Blackcurrant Jamminess

When Jean and Brian invited us to help ourselves to however many blackcurrants we wanted from their garden, it was the perfect excuse to delve into a new activity. I myself prefer making chutney (less faff, more fool proof), but Joe had a hankering to try jam making.

There were certainly plenty of currants, and within 20 minutes of concentrated picking, we had 3 kilos.

The thing with so many currants, is that there is a lot of fiddly de-stalking to be done. We didn't bother with taking the dried flowers off, because as we later discovered, they simply disappear in the boiling process. I mention this specifically, as I searched the internet for ages trying to find this fact out, with limited results. So if you're reading about this via a search engine - don't sweat about the tops, just try to remove as many of the little green stalks as you can, without your eyes going squiffy.

Then we unearthed an ancient old pan of mine (now officially the 'jam pan') and began cooking. Had I realised how simple jam making is, I would have taken it up years ago. And it makes the kitchen smell delicious!

I even managed to find some waxed jam discs which had been lurking in a box for Lord knows how many years. Sterilised jars were filled.

And the next day, suitable labels were made. All a bit home-made, but pleasing nonetheless.

Bread and jam has become a very acceptable and affordable meal. We're about to make our third batch.


Jess said...

Oh! The sight of that homemade jam is making me crave it! I used to make jam many years ago, very satisfying to do but I do end up eating far more than I would normally! I love your jars, to me it makes the jam taste even better with the home made look.
Jess x

Caroline B said...

Making jam is so easy and tasting summer fruit you picked yourself on your toast in deepest winter is the best! I've already stocked up this year, although still waiting to see just how many grapes we'll get. Love your labels!

Twiglet said...

Mmm - one of my favourites - makes great blackcurrant tea in the middle of winter if you stir a couple of spoonsful into very hot water. Great labels too.

Charlotte said...

They look wonderful. I love jam making, my bunch of philistines don't eat it though. Would give it away but all jam eating friends make their own.

Frances said...

Wowee kazawee Gretel...what a splendid bit of jamming!

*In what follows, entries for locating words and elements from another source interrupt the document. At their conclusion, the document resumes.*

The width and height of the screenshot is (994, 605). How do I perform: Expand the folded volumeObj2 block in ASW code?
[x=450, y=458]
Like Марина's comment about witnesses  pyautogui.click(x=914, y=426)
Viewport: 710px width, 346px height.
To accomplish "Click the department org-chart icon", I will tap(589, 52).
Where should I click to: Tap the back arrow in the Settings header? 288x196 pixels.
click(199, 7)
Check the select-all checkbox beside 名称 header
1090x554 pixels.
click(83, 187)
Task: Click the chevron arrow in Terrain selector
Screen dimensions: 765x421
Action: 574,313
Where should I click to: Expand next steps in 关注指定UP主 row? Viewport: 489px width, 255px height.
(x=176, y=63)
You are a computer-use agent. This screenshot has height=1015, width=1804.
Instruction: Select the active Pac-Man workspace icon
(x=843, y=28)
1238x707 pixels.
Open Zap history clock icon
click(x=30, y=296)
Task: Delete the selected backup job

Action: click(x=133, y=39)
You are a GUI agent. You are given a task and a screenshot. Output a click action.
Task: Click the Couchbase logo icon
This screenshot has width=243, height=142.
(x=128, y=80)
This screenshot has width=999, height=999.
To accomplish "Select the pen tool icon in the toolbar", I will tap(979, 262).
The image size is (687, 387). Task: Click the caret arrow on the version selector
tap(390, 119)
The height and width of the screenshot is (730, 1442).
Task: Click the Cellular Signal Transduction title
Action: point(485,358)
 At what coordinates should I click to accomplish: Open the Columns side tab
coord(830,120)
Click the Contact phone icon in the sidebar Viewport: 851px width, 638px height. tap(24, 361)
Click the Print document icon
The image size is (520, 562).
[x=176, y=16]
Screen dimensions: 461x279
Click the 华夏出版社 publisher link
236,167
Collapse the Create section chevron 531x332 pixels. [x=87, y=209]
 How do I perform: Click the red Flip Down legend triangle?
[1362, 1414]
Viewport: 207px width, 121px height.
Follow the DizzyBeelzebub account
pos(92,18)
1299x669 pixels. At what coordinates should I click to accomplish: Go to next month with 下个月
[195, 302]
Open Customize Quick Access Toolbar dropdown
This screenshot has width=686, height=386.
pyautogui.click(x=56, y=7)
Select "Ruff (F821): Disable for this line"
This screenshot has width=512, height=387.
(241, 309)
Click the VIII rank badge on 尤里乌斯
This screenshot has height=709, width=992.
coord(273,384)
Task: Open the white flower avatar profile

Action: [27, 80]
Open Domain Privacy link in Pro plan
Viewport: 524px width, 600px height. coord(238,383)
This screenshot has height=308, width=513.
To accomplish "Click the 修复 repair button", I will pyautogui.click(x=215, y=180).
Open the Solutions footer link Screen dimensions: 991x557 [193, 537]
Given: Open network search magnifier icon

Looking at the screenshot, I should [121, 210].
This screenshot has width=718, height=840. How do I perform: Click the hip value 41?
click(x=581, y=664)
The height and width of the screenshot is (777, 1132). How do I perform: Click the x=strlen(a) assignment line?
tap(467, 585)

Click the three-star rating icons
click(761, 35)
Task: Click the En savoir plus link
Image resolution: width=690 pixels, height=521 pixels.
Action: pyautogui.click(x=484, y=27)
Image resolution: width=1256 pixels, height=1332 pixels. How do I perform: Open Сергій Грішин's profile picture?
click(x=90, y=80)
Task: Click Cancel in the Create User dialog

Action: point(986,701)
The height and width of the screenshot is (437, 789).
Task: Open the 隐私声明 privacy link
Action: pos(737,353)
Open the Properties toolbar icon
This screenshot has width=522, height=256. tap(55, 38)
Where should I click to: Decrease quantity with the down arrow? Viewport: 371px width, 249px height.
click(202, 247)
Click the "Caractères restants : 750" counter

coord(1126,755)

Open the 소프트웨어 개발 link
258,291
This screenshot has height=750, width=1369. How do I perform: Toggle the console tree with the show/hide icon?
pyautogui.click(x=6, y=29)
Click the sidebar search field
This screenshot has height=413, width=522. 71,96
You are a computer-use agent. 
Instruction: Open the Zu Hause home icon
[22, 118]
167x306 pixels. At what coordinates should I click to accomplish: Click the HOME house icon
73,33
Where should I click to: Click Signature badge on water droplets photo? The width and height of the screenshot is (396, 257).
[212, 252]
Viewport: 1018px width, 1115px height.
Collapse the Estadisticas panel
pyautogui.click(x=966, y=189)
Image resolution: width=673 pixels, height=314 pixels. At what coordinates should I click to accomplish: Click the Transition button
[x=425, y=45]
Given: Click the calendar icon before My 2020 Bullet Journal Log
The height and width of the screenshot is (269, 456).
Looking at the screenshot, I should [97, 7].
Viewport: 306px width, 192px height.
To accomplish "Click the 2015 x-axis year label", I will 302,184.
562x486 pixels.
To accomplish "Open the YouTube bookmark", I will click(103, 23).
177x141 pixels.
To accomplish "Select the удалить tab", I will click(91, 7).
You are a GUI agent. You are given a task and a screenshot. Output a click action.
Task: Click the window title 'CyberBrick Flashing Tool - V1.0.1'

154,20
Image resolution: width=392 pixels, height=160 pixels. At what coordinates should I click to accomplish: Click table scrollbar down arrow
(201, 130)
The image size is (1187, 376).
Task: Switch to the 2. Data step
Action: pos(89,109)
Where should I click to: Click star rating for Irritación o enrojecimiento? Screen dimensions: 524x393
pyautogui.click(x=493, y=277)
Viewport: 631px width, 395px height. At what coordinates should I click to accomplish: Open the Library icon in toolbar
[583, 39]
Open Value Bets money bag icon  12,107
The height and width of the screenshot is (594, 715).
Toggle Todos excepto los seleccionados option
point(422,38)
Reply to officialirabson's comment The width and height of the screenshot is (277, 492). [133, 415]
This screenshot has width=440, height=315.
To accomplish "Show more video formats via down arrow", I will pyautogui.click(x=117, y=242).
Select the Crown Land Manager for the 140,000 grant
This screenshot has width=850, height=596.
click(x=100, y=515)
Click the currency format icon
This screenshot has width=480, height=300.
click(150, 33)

I've never ever tried making anything like that...and it's been a very, very long time since I encountered any berry or other fruit picking opportunities. Looks like great fun.

The label design is top notch, too!

What a team you all make. xo

Barbara Prime said...

Black-current jam or jelly is so delicious. Once every few years, I get a tiny jar from my grandma, and I try to make it last as long as possible.

I grow red-currants in my garden, and made currant and quince jelly this year. The quince made for a richer flavour and brighter colour, than with just the currants, so I might have to make it that way from now on. (Jelly is definitely more work than jam, but worth the effort if you don't care for big seeds)

Acornmoon said...

I bet Joe's jam is the prefect accompaniment to Gretels' scones. And of course you had to pick the perfect Blackcurrant font to make the label. x

Vintage Jane said...

I have never made jam ... it scares me slightly for some reason! Love your labels.
M x

BumbleVee said...

Oh, YUM! Send Joe round to my place next please.... I still find jam intimidating...and, yet...I bake bread....go figure.

I love the labels!

Lin said...

I have never made jam...but I like to eat it. :)

Your jars and labels are perfection.

Chyfey said...

And theres nothing better then homemade Jam

Jackie said...

I love black currants. When we had bushes in our previous garden I used to freeze them for pies, and if you shake the bag of frozen berries, the flower bits drop off as they rattle against each other. But you might not want to freeze them specifically for this purpose! I like the sound of Jean and Brian and glad you are enjoying the small things in life.